§ EXERCISE PROMPT
Copy the lines of the listing verbatim, from the line with "Like the tweet with the heart icon" up to and including the last line of the listing.

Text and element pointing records
──────────

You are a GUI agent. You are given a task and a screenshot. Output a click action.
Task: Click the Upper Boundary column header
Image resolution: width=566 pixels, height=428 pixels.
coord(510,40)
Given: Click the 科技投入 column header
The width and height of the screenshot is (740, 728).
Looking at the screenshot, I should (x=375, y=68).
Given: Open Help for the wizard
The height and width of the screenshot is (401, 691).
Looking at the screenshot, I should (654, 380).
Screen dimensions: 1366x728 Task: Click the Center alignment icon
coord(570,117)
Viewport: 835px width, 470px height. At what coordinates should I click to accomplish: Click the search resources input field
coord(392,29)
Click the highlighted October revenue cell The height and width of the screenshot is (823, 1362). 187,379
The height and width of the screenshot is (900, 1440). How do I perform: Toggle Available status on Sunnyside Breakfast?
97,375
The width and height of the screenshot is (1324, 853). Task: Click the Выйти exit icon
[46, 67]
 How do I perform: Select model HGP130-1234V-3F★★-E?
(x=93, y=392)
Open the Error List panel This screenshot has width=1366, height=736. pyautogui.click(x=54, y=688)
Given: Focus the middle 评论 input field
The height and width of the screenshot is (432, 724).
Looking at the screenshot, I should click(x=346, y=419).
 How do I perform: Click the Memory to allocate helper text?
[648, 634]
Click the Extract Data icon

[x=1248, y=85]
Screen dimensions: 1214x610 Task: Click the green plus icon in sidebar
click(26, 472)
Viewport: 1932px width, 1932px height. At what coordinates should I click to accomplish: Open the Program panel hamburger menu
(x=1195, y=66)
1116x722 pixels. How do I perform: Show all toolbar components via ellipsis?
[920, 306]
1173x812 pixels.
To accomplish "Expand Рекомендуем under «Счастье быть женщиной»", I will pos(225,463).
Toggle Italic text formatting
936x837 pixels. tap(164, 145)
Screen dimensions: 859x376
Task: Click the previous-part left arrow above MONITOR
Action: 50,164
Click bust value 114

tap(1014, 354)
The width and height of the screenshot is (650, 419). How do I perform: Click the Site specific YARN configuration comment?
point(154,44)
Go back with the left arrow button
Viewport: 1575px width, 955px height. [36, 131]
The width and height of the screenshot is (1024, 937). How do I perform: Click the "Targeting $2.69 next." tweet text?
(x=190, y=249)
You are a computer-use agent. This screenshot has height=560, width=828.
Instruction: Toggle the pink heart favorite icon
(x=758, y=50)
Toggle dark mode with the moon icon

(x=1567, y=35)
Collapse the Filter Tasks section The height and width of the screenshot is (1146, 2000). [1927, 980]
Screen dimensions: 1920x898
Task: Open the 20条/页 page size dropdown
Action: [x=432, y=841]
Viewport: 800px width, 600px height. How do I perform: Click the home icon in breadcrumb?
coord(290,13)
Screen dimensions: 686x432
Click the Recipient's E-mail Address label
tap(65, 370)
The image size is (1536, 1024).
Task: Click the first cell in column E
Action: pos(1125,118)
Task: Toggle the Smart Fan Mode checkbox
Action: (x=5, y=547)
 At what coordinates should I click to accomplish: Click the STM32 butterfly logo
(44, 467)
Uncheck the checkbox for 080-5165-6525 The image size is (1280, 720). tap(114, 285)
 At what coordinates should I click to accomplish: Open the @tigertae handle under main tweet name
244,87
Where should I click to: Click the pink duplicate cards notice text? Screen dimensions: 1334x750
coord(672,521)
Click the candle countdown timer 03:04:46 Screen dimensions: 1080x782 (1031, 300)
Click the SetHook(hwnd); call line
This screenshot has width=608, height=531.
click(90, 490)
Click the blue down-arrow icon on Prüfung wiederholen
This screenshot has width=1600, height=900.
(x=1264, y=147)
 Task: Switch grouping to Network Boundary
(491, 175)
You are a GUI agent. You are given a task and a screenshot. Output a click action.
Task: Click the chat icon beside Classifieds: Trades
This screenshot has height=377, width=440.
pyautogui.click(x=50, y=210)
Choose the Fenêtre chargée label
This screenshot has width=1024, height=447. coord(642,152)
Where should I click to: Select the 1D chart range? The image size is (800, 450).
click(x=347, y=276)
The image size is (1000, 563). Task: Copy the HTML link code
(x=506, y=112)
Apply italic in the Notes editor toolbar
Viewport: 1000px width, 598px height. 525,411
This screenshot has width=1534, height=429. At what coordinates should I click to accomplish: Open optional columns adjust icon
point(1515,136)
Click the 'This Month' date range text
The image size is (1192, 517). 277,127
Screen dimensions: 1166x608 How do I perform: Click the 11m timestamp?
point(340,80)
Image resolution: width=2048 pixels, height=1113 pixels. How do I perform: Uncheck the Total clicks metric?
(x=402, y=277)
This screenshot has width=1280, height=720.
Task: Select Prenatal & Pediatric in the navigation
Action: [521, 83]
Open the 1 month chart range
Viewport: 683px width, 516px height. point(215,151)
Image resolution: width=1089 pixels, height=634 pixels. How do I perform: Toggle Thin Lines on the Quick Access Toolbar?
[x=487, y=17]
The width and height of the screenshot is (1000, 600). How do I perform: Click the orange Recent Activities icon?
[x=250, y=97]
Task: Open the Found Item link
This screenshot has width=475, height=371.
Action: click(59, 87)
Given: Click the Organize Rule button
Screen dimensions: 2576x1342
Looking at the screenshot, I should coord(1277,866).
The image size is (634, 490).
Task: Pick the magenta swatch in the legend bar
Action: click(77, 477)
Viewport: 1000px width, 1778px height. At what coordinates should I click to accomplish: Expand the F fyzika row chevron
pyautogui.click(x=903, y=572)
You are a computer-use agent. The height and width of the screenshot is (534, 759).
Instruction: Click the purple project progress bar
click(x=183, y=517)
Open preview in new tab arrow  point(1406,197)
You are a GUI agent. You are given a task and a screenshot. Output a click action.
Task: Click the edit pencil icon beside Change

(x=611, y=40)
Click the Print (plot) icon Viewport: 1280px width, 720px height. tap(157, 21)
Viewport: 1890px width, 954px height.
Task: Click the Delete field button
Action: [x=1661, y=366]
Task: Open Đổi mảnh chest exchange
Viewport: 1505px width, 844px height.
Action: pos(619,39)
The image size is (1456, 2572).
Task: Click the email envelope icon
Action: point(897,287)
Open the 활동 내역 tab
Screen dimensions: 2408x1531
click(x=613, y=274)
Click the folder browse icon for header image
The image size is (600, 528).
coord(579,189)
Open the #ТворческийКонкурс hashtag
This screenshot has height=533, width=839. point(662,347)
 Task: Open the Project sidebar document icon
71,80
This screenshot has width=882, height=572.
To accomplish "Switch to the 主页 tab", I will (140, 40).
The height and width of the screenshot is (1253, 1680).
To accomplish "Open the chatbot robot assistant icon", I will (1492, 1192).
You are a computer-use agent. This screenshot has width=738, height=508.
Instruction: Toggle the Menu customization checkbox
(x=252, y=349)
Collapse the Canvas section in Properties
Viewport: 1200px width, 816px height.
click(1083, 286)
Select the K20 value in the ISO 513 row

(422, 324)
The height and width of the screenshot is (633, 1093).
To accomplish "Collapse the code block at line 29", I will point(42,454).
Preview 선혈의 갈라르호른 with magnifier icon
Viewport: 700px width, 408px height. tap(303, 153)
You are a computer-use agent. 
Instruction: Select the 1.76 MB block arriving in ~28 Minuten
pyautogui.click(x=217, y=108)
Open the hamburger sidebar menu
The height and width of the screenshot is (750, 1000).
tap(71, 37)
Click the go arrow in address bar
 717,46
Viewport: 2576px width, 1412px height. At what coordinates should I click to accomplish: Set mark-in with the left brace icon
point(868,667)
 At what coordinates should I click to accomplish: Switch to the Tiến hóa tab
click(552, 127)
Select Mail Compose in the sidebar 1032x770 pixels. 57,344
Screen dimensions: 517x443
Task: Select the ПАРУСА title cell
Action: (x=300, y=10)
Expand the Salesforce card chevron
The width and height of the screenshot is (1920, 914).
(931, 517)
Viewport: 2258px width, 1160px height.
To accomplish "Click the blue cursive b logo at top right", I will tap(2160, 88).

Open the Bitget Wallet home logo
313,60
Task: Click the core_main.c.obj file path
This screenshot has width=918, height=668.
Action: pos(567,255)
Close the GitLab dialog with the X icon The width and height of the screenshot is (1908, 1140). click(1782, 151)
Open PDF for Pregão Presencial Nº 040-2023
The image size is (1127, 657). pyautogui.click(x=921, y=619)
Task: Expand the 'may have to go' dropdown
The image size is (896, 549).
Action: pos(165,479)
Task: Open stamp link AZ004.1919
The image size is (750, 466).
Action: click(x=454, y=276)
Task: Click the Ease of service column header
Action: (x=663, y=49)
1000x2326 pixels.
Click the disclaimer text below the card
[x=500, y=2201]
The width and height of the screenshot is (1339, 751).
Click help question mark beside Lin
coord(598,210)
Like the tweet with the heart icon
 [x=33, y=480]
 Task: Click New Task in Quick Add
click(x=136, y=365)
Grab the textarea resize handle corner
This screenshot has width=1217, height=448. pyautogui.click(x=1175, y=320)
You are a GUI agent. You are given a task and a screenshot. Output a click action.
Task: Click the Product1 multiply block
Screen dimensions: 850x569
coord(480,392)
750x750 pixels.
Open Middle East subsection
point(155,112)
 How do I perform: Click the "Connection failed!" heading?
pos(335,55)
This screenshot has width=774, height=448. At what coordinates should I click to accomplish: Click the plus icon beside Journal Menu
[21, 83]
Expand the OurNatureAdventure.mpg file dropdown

──────────

§ EXERCISE RESPONSE
Like the tweet with the heart icon
 [x=33, y=480]
 Task: Click New Task in Quick Add
click(x=136, y=365)
Grab the textarea resize handle corner
This screenshot has width=1217, height=448. pyautogui.click(x=1175, y=320)
You are a GUI agent. You are given a task and a screenshot. Output a click action.
Task: Click the Product1 multiply block
Screen dimensions: 850x569
coord(480,392)
750x750 pixels.
Open Middle East subsection
point(155,112)
 How do I perform: Click the "Connection failed!" heading?
pos(335,55)
This screenshot has width=774, height=448. At what coordinates should I click to accomplish: Click the plus icon beside Journal Menu
[21, 83]
Expand the OurNatureAdventure.mpg file dropdown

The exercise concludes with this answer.